[Dataset entries]
######
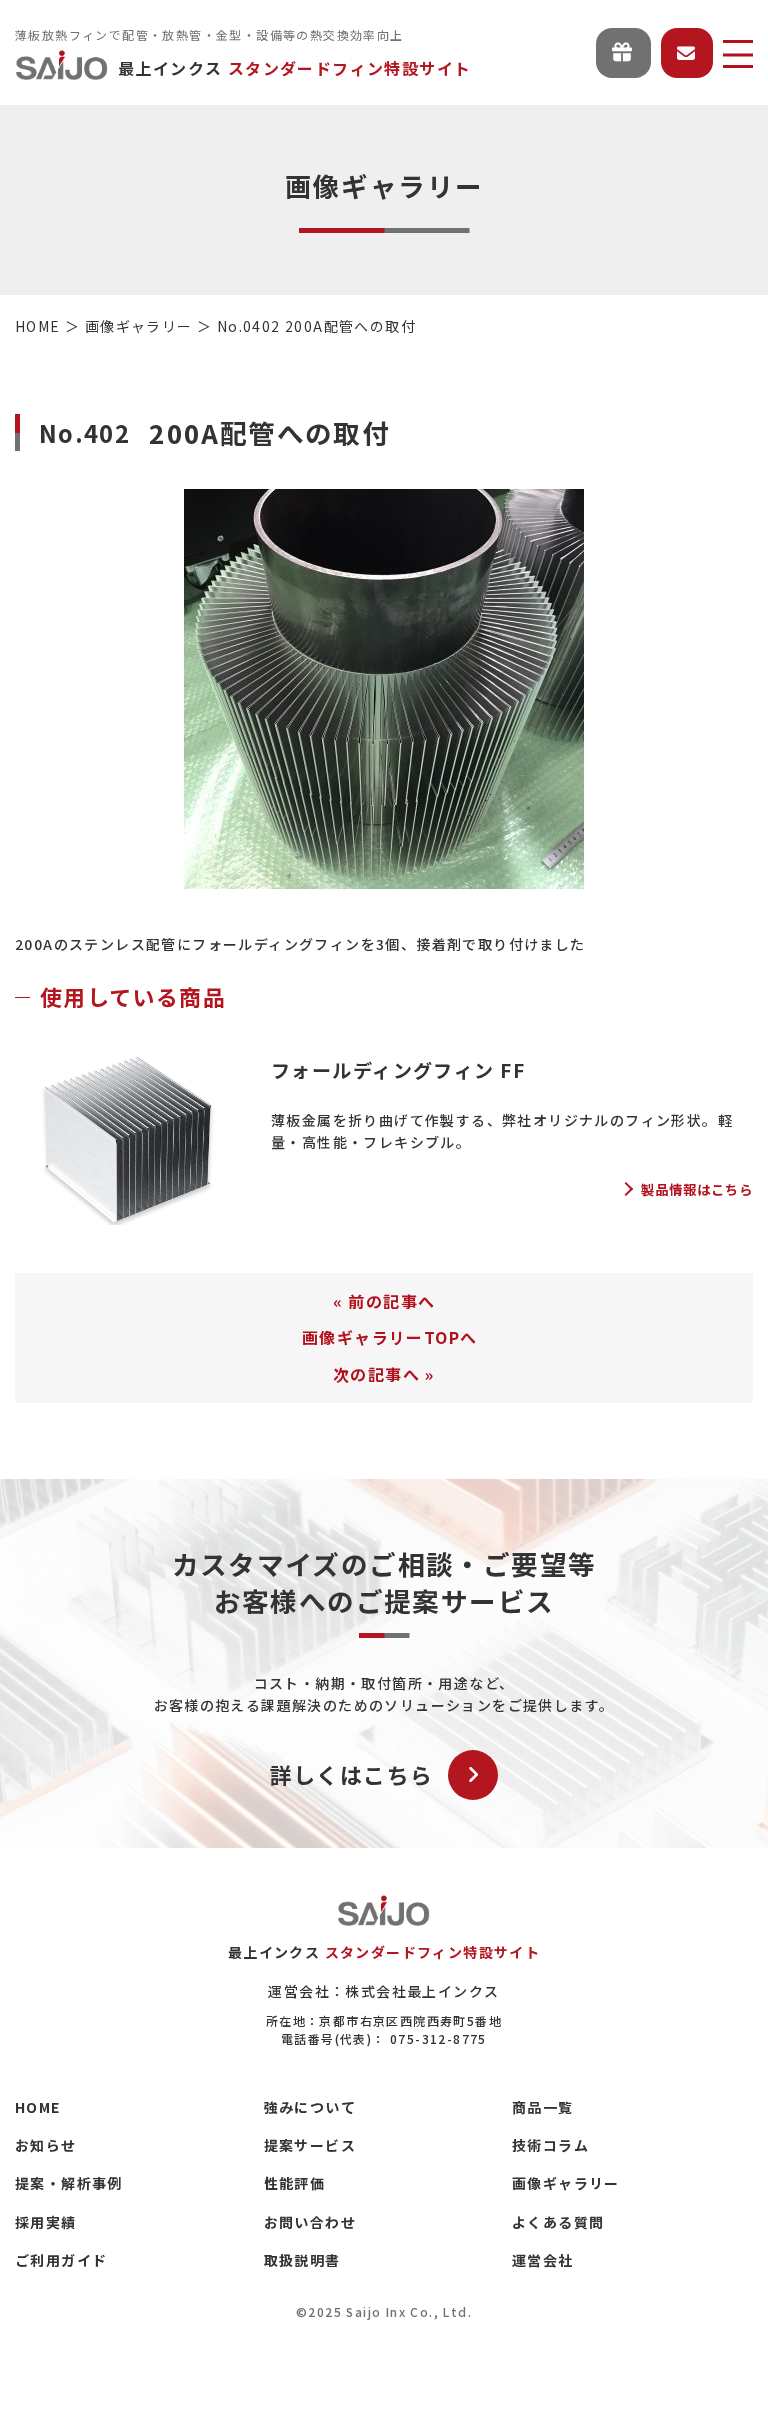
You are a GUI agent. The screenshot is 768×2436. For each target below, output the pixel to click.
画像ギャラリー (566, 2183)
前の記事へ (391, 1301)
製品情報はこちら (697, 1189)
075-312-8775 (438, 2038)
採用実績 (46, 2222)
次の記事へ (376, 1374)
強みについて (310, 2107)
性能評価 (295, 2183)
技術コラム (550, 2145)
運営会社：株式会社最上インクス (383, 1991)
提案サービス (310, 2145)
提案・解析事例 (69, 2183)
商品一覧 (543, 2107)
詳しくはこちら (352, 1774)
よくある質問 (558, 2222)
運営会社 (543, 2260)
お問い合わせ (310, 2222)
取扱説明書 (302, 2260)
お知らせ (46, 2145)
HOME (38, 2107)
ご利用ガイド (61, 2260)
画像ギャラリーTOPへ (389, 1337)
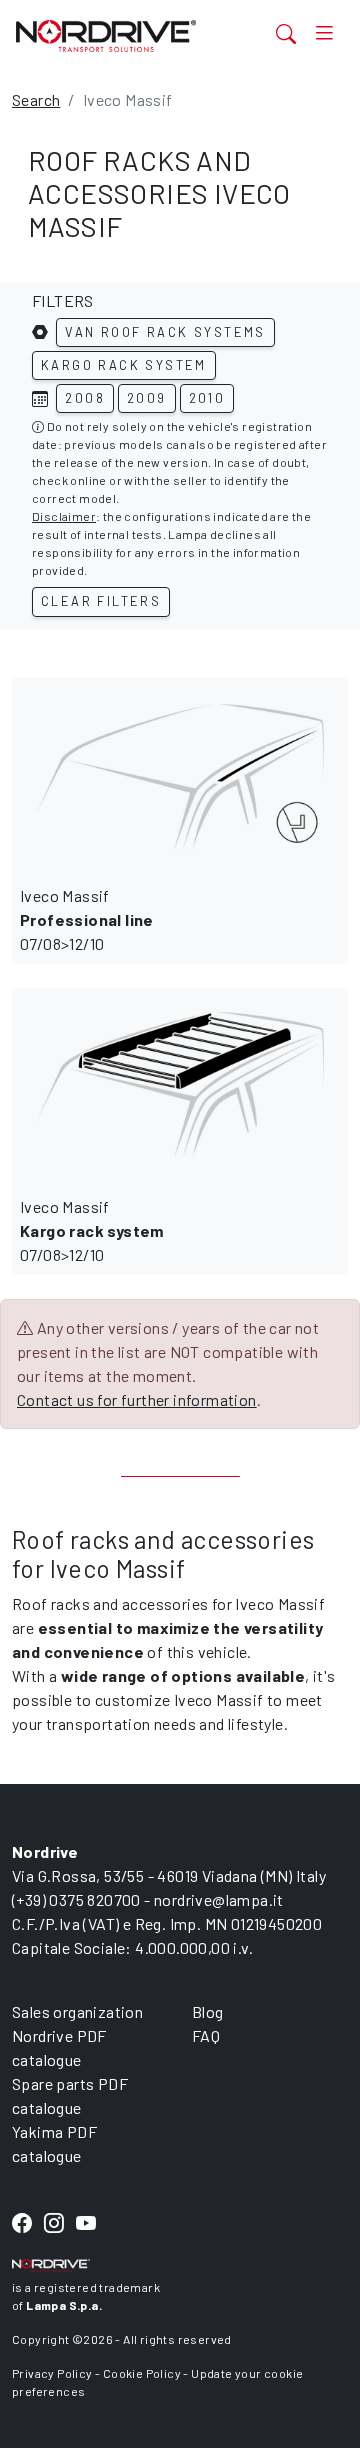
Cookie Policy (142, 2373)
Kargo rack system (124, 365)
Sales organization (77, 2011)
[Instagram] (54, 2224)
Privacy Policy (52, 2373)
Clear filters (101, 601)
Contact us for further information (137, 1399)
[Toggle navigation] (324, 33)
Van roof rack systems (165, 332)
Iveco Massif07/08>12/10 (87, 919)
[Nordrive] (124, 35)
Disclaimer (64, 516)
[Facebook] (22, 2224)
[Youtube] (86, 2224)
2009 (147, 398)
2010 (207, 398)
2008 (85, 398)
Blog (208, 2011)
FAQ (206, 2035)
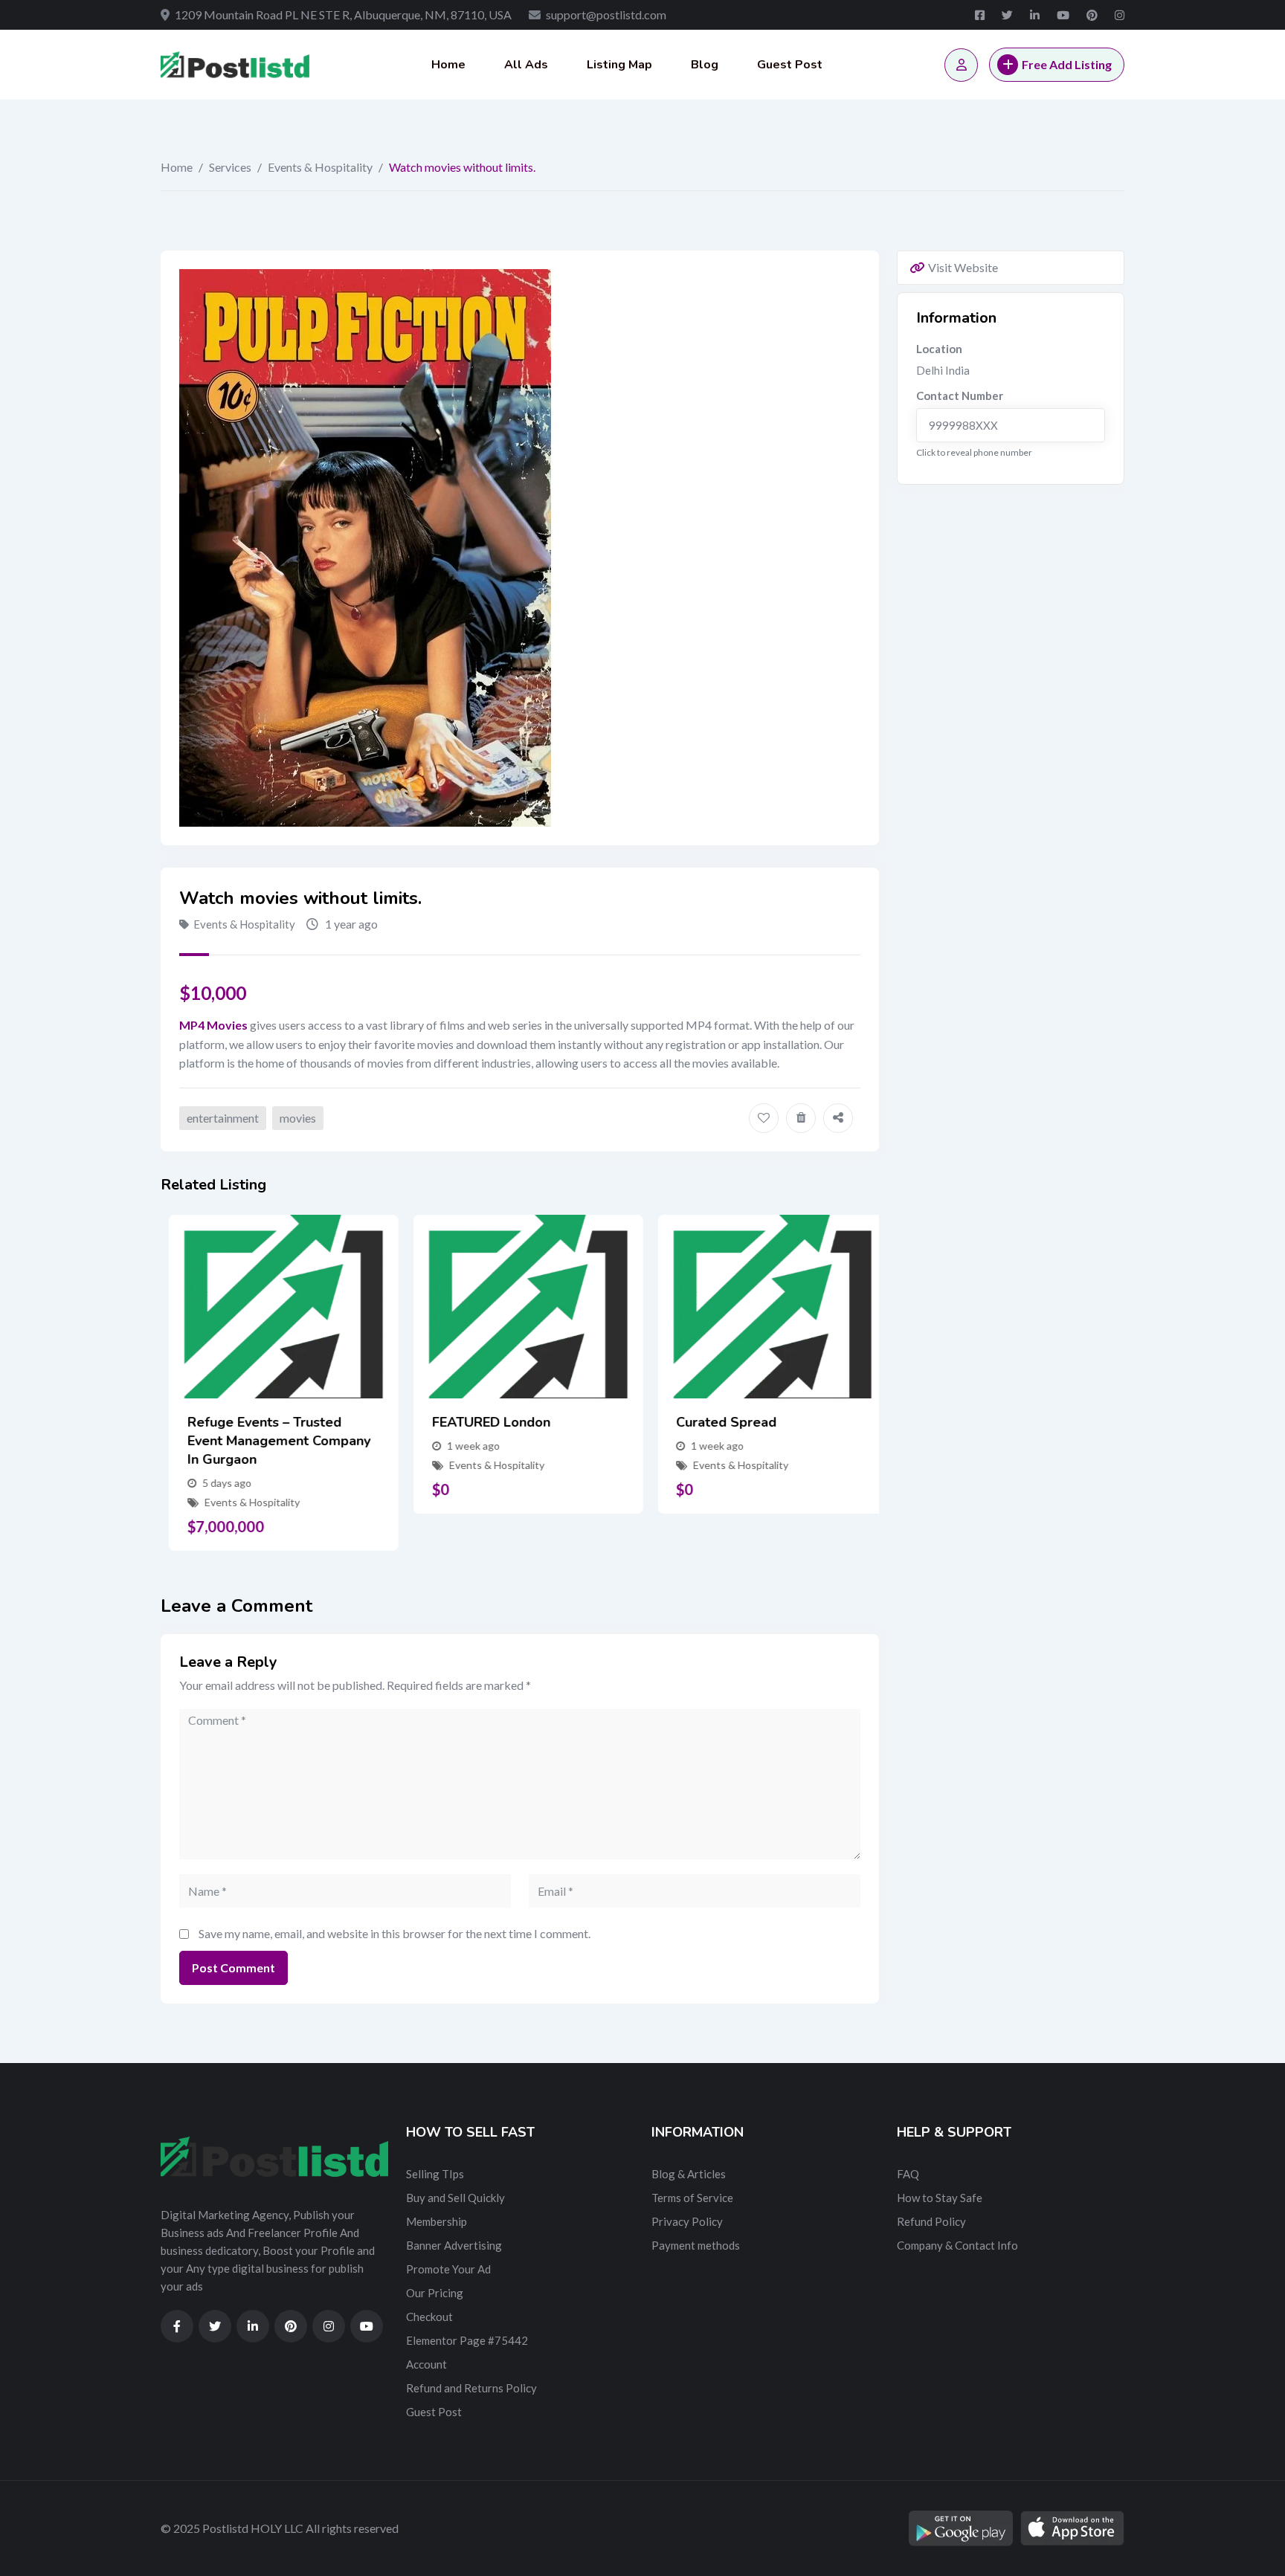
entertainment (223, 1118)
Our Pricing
######
## TASK TO CARRY OUT
Provide an exact copy of the records, excluding every picture.

## EXPECTED ANSWER
You are a GUI agent. The screenshot is 768×2436. For each target below, output the pixel to click.
画像ギャラリー (566, 2183)
前の記事へ (391, 1301)
製品情報はこちら (697, 1189)
075-312-8775 (438, 2038)
採用実績 (46, 2222)
次の記事へ (376, 1374)
強みについて (310, 2107)
性能評価 (295, 2183)
技術コラム (550, 2145)
運営会社：株式会社最上インクス (383, 1991)
提案サービス (310, 2145)
提案・解析事例 (69, 2183)
商品一覧 (543, 2107)
詳しくはこちら (352, 1774)
よくある質問 (558, 2222)
運営会社 (543, 2260)
お問い合わせ (310, 2222)
取扱説明書 (302, 2260)
お知らせ (46, 2145)
HOME (38, 2107)
ご利用ガイド (61, 2260)
画像ギャラリーTOPへ (389, 1337)
Cookie Policy (142, 2373)
Kargo rack system (124, 365)
Sales organization (77, 2011)
[Instagram] (54, 2224)
Privacy Policy (52, 2373)
Clear filters (101, 601)
Contact us for further information (137, 1399)
[Toggle navigation] (324, 33)
Van roof rack systems (165, 332)
Iveco Massif07/08>12/10 (87, 919)
[Nordrive] (124, 35)
Disclaimer (64, 516)
[Facebook] (22, 2224)
[Youtube] (86, 2224)
2009 (147, 398)
2010 (207, 398)
2008 (85, 398)
Blog (208, 2011)
FAQ (206, 2035)
entertainment (223, 1118)
Our Pricing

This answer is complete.